The worth of fiat money is not decided by the type of material with which it is made. It means that the metals or the papers used to mint coins or paper bills are not worthy in themselves. Instead, the value of the money is set by the government. The value set remains stable till the government is stable and also the economy of the nation.

 After U.S. President Richard Nixon decided to abandon the gold standard in 1971, fiat money became a standard. After that, he proclaimed that the dollar can no longer be convertible into gold. Fiat money is at risk from inflation as fiat money can not be converted into gold and is not directly attached to the sum of gold the government stores. This shows that in the face of economic uncertainty, it can lose its value. The value of its currency drops If the government prints too much money.

Source and credit—pixabay.com

To keep up with inflation, the government started printing banknotes with higher values.

This is what happened in Zimbabwe.

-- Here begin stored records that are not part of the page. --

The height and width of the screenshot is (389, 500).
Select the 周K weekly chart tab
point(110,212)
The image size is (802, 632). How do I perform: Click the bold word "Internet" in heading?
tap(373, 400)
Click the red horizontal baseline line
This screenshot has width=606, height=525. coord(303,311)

The currency loses its value due to  Hyperinflation— extremely fast and out-of-control inflation. To keep up with inflation, the government started printing banknotes with higher values. Then the country’s central bank had to stop printing money, forcing the Zimbabwe dollar to lose value officially in the foreign currency market. Then the country, at last, had to look up to the U.S. dollar as its base currency.

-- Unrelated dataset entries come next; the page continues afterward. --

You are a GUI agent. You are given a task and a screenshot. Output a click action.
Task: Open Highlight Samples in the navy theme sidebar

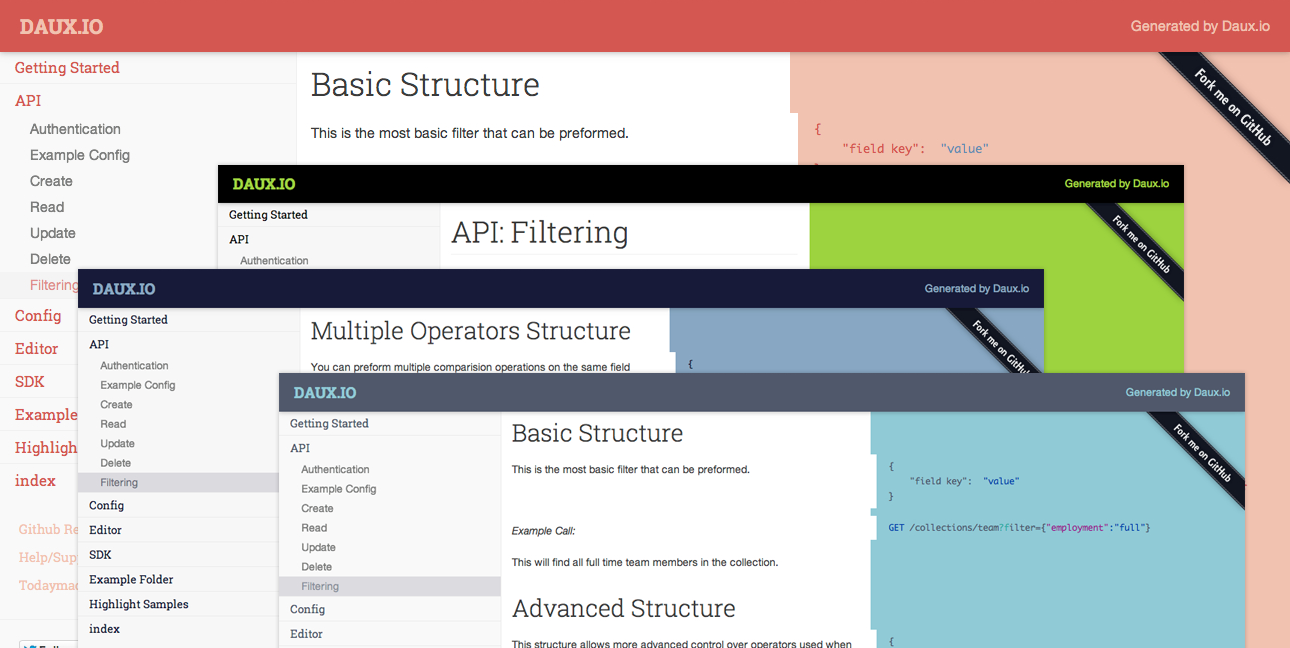(138, 605)
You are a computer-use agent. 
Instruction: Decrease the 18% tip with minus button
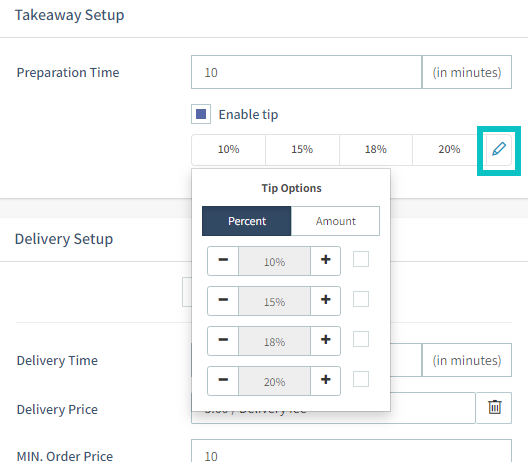pyautogui.click(x=223, y=341)
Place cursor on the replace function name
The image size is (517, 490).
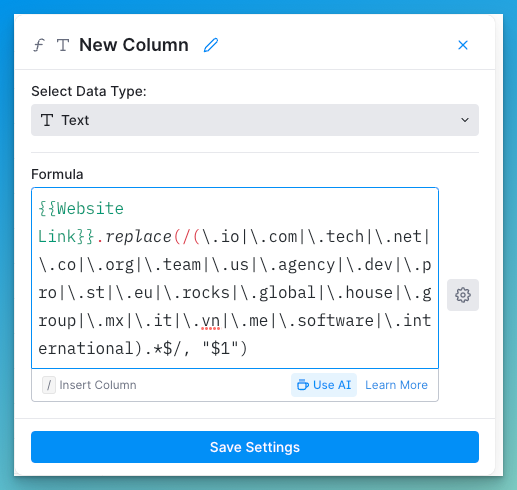[138, 237]
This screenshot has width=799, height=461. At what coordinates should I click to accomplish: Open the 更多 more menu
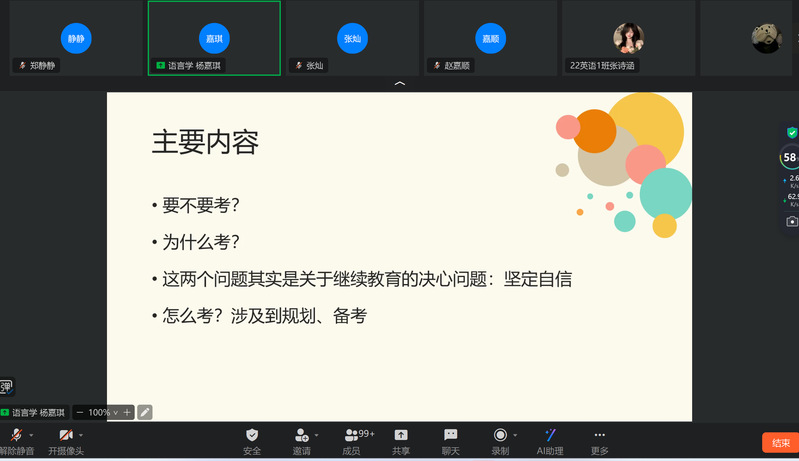(x=600, y=436)
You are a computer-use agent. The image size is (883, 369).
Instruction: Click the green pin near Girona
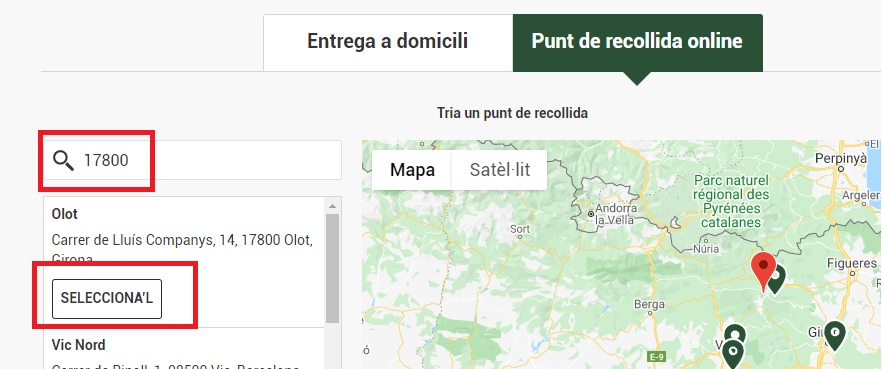coord(835,335)

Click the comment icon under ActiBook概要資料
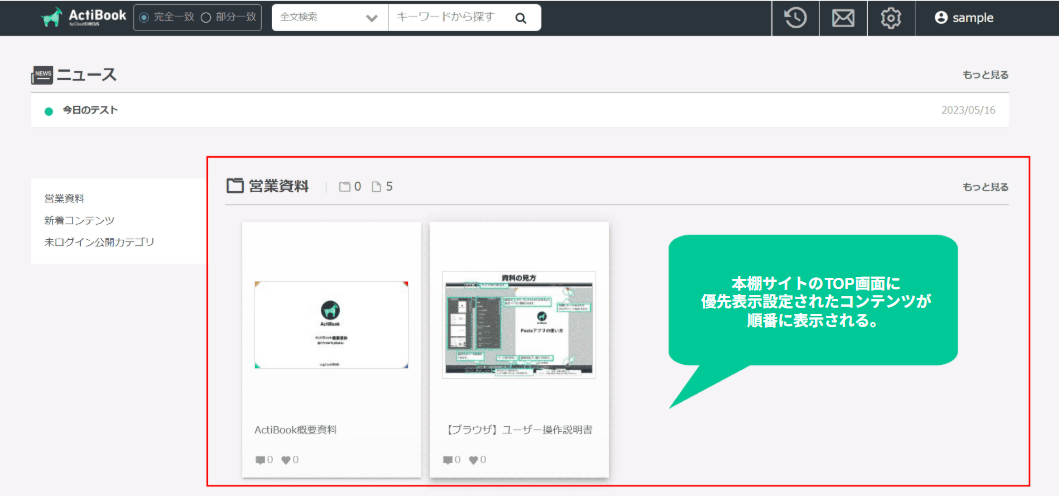click(x=260, y=460)
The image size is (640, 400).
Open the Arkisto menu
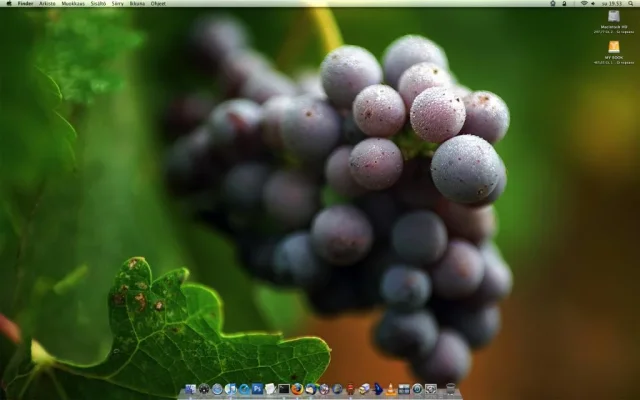pos(47,4)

 What Is Representative Money?

Government-produced money backed by a physical commodity such as precious metals is known as Representative money. Some other forms of representative money are financial instruments like checks and credit cards.

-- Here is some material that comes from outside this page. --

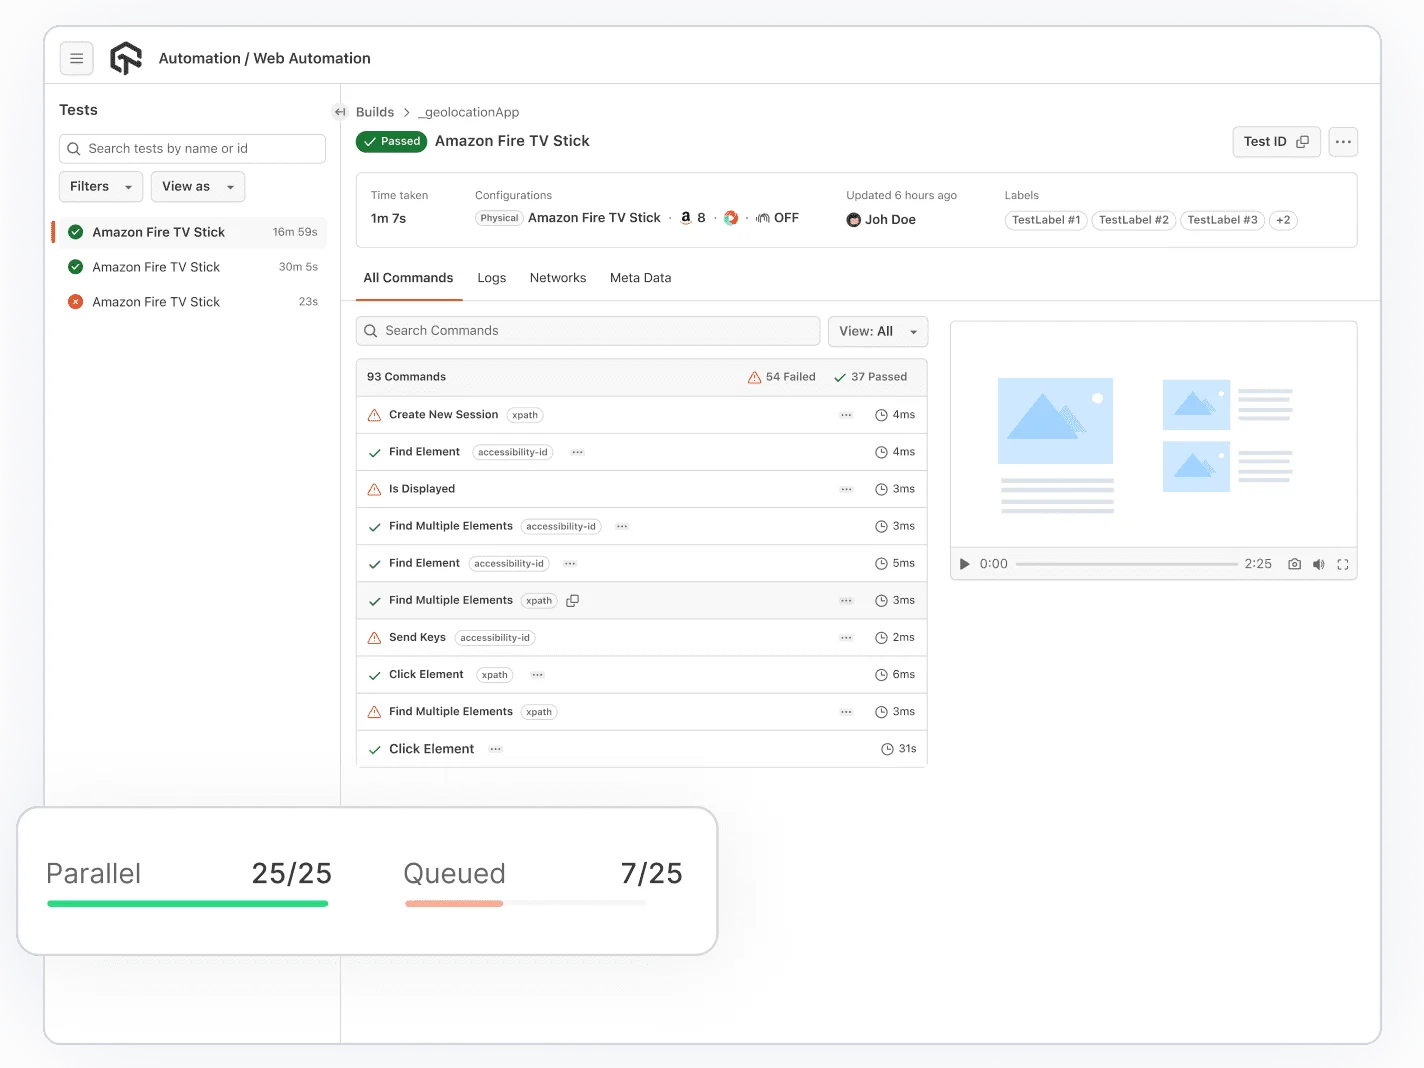Screen dimensions: 1424x1068
Task: Click the failed status icon on 23s test
Action: [x=75, y=301]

In place of traditional money, these forms of payment are used today, with the intention of paying at a later date.

Representative money is having a long history. Furs and commodities such as corn were used in transactions, in the 17th and early 18th centuries, followed by precious metals like gold and silver.

Till 1970, everyone followed the gold standard, where the money people held was directly exchanged for gold. A country that adopted the gold standard fixed a particular price for gold, purchasing and vending the gold at the same price. And that price was a measure to decide the worth of the currency.

The main benefit of representative money was that it was not affected by inflation as the amount of gold the governments held in their vaults, only that much of money was printed.

Source and credit—pixabay.com

Key Differences Between Fiat and Representative Money

The value of fiat money is set by the currency issuing authority ie the government. It doesn’t have its own inherent value. Most of today’s currencies all over the world are embodiments of fiat money. As the parties involved in a transaction agree on the currency’s value fiat money can be used to buy goods and services.

On the other hand, whether it is a commodity, asset, or another financial instrument such as a check, or representative money, is valued based on the instrument backing it.

Most of the currencies are no more backed by commodities. Still, some other embodiments of representative money, such as checks, money orders, and bank drafts can be used to exchange for the value listed on the instrument.

Special Considerations

 As stated, the U.S. in 1971, cut off its ties with the gold standard and turned its currency into fiat money. Then all the national currencies were valued against the U.S. dollar. The government is the strength and the reason fiat money has value, the gold has no power in it. Money acquires value as the government says so. And people in turn want to have fiat money.

Fiat money loses its value if people everywhere suddenly did not want a form of currency or the government falls on hard times as there is no physical gold backing it.

But because printing too much paper money, by many governments leads to inflation. A currency is no longer worth in gold. And the money becomes fiat money when this happens.

So, fiat money is backed by a nation’s government and is both physical money and legal tender. Whereas, representative money is supported by instruments such as checks and credit cards or physical commodities such as precious metals.